In the post asking for a children's book list, how many books does the writer want on the list?

• **DOCUMENT SEGMENT**:
------------------------------------------------------------
Hey you, UHX girlfriend!
Do you remember first and second grade? You were smart, one of the bright ones, and you began to use books to build a secret world of the mind that you could enter and control. In these books you found heroes and visions that captivated you and continued to resonate. These books gave you the foundation to flesh out an extravagant flourishing consciousness. They gave you guidance, solace, pleasure and power for your journeys across the surface of a cruel and alien planet.
I'd love to have a list of 100 books for bright females under the age of ten. Not little kid readers, the next level up, but still before arriving at the lavishly adorned horror, lust and pathology that we know and love as adult life. (We can wait 'til Jr. High for all that.) Really, I just want to know what worked for you, because it did!
Comments
OMG
SO EXCITED! STARTING A TEXT DOC TO BRAINSTORM!
ps- thanks for writing that description of my childhood up there.
5 Children and It (E. Nesbit - and a bunch of other E Nesbit books)
The Phantom Tollbooth (Norton Juster)
From the Mixed-Up Files of Mrs. Basil E. Frankweiler (E.L. Konigsburg)
A Wrinkle in Time (Madeline L'Engle)
Green Knowe series (L.M. Boston)
Last of the Really Great Whangdoodles (Julie Edwards - yes, that one)
Mary Poppins (P.L. Travers)
The Egypt Game (Zilpha Keatley Snyder - might be a little scary)
Bunnicula (Deborah Howe)
The Secret Garden (Frances Hodgson Burnett)
Island of the Blue Dolphins (Scott O'Dell)
Little House series (Laura Ingalls Wilder)
The Mysterious Disappearance of Leon (I Mean Noel) (Ellen Raskin)
Harriet the Spy (Louise Fitzhugh)
You said she's already all over Roald Dahl, yeah?
The Light Princess (George MacDonald)
All the Ramona Quimby books (Beverly Cleary)
------------------------------------------------------------
• **INFORMATION SHOWN**:
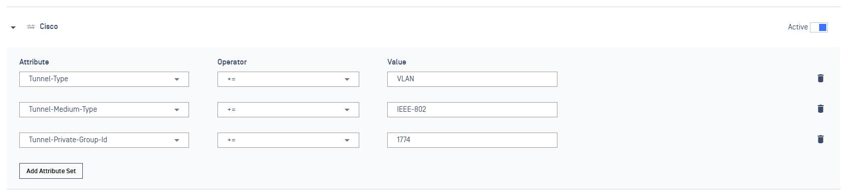Image resolution: width=842 pixels, height=193 pixels.
Task: Click the Active label beside the switch
Action: point(798,27)
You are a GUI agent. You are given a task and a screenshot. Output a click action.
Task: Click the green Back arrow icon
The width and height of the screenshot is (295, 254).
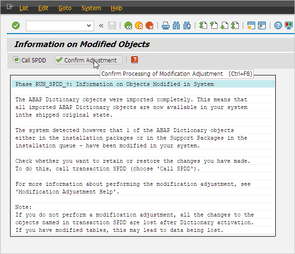click(128, 25)
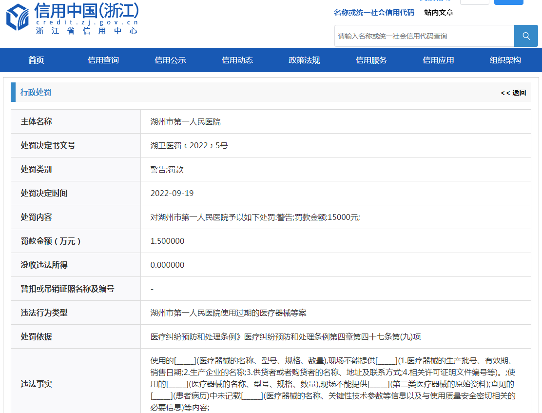Open the 信用服务 navigation item
542x413 pixels.
[371, 60]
------------------------------------------------------------
• **REPLY TO THE TASK**: 100 books